Reading passage:
○ ○ ○

MORRISSEY - THE
ROUNDHOUSE, LONDON - 21ST JANUARY 2008
The Sunday Times
Camden’s historic counter-cultural hotbed The Roundhouse reopened
in 2006, with a concrete stack of bars, holding areas and walkways
appended to its tubby body, like those glaringly modern visitor centres
attached to prehistoric remains at World Heritage Sites. Crossing
the metal bridge from the brightly lit 21st century annexe into the
darkness of the 19th century engine house proper we leave our humdrum
modern lives behind, as we prepare to view another ancient monument
of a distant age, the exiled king of the fabled land of ‘80s
Indie Rock, Morrissey.

○ ○ ○

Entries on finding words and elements

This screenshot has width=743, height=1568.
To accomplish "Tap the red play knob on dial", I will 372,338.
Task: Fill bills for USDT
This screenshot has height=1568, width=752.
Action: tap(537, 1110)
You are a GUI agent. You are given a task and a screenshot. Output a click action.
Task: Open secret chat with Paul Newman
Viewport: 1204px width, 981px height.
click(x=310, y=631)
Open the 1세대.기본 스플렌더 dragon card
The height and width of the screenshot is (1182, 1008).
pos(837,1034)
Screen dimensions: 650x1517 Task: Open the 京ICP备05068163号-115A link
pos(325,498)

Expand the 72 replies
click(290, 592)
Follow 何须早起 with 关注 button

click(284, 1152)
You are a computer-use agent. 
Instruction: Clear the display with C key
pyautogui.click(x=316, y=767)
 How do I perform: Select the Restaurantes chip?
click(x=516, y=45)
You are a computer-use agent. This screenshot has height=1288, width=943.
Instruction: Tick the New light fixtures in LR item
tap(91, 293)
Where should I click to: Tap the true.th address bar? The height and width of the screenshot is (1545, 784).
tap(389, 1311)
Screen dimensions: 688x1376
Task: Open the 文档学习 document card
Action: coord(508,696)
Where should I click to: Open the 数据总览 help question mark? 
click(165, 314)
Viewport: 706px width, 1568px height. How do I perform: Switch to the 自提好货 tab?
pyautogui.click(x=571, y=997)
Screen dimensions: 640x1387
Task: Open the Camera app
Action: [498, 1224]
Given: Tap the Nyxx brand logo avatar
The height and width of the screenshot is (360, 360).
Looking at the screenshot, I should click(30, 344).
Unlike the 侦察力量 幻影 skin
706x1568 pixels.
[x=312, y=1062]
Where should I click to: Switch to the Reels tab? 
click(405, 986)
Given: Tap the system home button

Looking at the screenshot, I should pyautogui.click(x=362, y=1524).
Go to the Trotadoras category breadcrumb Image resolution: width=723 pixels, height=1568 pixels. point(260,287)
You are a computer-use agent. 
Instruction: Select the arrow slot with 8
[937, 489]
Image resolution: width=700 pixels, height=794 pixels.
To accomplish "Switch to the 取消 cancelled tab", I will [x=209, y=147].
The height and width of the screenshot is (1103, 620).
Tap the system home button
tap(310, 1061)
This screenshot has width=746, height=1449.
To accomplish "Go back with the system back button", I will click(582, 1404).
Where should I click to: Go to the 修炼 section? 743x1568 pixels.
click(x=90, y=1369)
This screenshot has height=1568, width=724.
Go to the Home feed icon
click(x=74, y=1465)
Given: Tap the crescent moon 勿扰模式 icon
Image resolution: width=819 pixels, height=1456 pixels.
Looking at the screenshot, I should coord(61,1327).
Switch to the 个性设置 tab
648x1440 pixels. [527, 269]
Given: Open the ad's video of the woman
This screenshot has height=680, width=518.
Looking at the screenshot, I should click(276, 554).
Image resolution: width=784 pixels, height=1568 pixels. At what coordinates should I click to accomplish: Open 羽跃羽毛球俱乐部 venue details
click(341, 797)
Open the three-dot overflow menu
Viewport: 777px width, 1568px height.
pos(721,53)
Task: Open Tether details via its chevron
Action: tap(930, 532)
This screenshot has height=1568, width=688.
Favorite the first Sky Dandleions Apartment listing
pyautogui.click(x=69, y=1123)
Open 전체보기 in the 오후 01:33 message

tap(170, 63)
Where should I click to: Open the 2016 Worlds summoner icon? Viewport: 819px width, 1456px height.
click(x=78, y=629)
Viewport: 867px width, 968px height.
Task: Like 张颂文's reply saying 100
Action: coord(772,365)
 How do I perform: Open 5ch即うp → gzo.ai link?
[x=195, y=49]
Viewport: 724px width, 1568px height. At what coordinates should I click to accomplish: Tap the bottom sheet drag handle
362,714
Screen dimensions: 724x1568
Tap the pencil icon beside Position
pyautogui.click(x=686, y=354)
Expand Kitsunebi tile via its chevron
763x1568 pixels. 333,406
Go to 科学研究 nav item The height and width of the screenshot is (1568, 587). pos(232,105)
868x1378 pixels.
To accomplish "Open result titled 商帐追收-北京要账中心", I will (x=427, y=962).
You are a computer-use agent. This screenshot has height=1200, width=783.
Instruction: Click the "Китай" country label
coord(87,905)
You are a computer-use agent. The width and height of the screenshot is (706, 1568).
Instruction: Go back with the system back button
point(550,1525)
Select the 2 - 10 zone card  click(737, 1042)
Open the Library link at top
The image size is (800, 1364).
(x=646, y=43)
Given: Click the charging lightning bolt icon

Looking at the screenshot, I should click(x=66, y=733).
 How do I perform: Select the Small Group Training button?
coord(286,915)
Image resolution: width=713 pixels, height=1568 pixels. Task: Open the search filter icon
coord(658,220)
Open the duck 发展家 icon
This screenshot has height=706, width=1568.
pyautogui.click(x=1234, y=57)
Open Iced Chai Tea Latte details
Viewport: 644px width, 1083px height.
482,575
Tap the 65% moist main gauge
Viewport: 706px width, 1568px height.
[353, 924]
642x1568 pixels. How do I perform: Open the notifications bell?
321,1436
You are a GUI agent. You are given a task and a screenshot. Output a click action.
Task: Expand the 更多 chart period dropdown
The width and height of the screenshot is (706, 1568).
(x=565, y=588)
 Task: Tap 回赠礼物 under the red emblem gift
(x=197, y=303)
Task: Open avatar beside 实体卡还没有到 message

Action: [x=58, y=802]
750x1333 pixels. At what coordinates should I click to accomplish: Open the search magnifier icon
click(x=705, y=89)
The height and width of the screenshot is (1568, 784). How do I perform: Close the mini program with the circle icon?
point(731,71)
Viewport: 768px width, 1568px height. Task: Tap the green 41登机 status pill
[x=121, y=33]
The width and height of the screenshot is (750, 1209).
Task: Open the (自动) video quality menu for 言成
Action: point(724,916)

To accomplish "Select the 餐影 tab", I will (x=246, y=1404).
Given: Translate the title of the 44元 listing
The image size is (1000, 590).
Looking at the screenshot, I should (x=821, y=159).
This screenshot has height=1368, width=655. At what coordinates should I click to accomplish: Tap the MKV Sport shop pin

○ ○ ○

Parts of the exercise:
[1] According to the Morrissey concert review, in what year did The Roundhouse reopen?
[2] Resume the Morrissey concert review, starting after its last sentence.

Answers for this exercise:
[1] 2006

[2]
Morrissey is codemned to live in the shadow of The Smiths, the band
that saved the lives of thousands of bedsit depressives, but 2004’s
You Are The Quarry surpasses any Smiths album, and the one Smiths
show I ever saw was an oddly underwhelming Midland stop on the Meat
Is Murder tour, where sausages were thrown at Morrissey’s unhappy
face by loutish wags forearmed with offall. But tonight, middle aged
men and a healthy smattering of new fans chant Morrissey’s name,
football crowd style, without a sausage in sight. And at 9pm exactly,
a screen drops to reveal their idol and his five piece band, styled
in tight blue denim suits like the capering prisoners of Elvis’
Jailhouse Rock. In the predictably slack world of rock and roll even
Morrissey’s punctuality seems subversive.
Last month, after waxing nostalgically about the England he grew up
in, Morrissey was again accused of racism by the NME, and subsequently
claimed by The Telegraph’s pop critic as a right wing genius
alongside Ezra Pound. But Morrissey, by artistic necessity the eternal
outsider, at least has some new tormentors to kick against. “Apparenly”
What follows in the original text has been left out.